Versions are very simple, you decide what your package is compatible for. When it comes to dependencies, only [Major[.Minor[.Build]]] are taken into account. If you add the fourth number, the revision, openwrap will always update the package to the latest revision.
Of course, you can update all packages in one go automatically by doing o update-wrap. This will update the project repository to the latest compatible version of packages, as described in your wrap descriptor file.
Building
One of the things I don’t want to address just yet is building packages. There’s an MSBuild task that makes building the zip files easier, but I don’t want to go down the route Horn got and turn a dependency manager into dependency hell. So for now, people are expected to build their own zip files. It’s only temporary however, as I do expect in the next few versions for OpenWrap to not be built from a build script anymore, which may end up being the default convention. Who knows? For now, OpenWrap integrates itself in your existing projects by replacing the target import by openwrap’s one.
Installing…
I’ve not put up binary releases just yet, but when they are made available (or if you build it yourself), the shell is able to automatically install itself and retrieve the latest version of packages that it needs to run. That means that the installer is 35kb. You shouldn’t have much difficulty downloading o.exe and running with it very quickly.
Going forward
There’s a lot more to OpenWrap so far, from anchoring to the build system, but this is enough of an intro to give you a taste of what I’ve been up to for a few months.
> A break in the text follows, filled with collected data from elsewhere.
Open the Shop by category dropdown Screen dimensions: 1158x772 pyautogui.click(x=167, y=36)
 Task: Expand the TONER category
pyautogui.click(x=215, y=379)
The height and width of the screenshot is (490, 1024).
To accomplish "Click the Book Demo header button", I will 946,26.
Bar one piece of functionality on the client, which I’m in the middle of changing around (anchoring, a blog post at some point will explain what that is), we’re nearly ready for a first beta release.
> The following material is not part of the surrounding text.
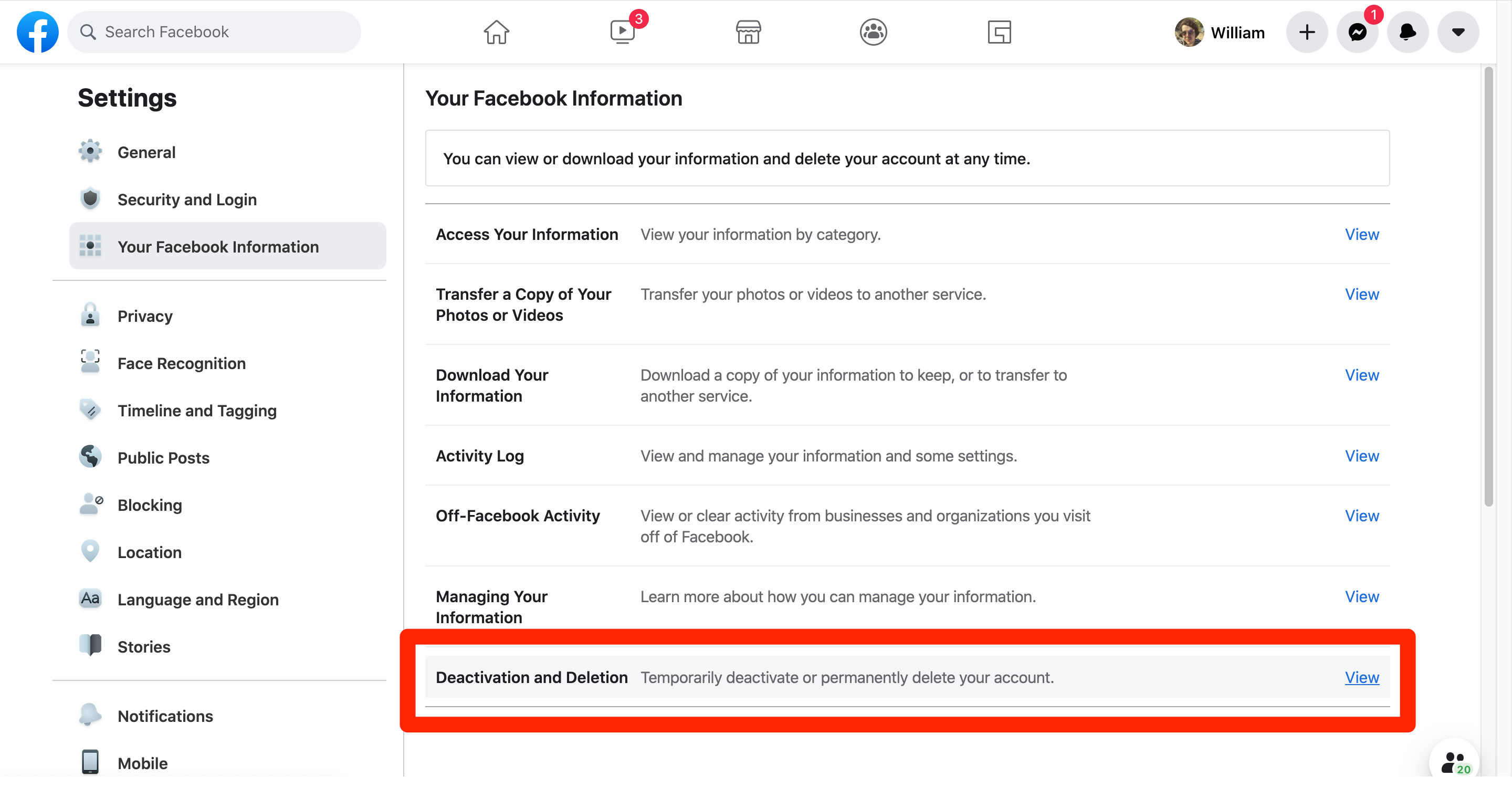This screenshot has width=1512, height=798.
Task: Expand Stories settings item
Action: [144, 646]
Want to contribute? The site is at http://github.com/openrasta/openwrap. While it’s under the OpenRasta brand, the project is stand-alone, and I will be managing OpenWrap as an independent tool. I will however base any further OpenRasta developments on it.
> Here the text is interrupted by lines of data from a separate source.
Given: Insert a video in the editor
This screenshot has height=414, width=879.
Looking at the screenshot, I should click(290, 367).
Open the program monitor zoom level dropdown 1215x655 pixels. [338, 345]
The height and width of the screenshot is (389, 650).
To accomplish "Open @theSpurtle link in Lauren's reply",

I know there has been recently a lot of noise from many parties in the package management space. The only thing I can tell you is that I’m fully committed to bringing OpenWrap in the hands of developers as quickly as possible. It’s a different approach to a complicated problem, and I think it’s hitting a damn nice spot even if I may say so myself. I’ll post in a few days the first binaries (when the server is up) so you can start playing with it, open accounts and start publishing your own wraps. After that, there’s a lot of work to do to enable testing, documentation and many other scenarios.
One last word
If I was to request one last thing from you, reader, it would be the following. Package management is going to be the next Vietnam war on .net, and many people will come up with different solutions. It’s all for the best, and most projects, as they have done many times before, will die off on their own. This is to be expected. As such, I implore the .net world to let enough time for each of those projects to compete purely on the quality and functionality they provide, and let the best one eliminate naturally the other ones. Don’t succumb to the belief that standardizing early will help, or that popularity would be a distinctive factor. If we fuck-up the package management story on .net, we may never recover, so give it a bit of time and be circumspect in your analysis.
And don’t forget, my project got a cooler name anyway.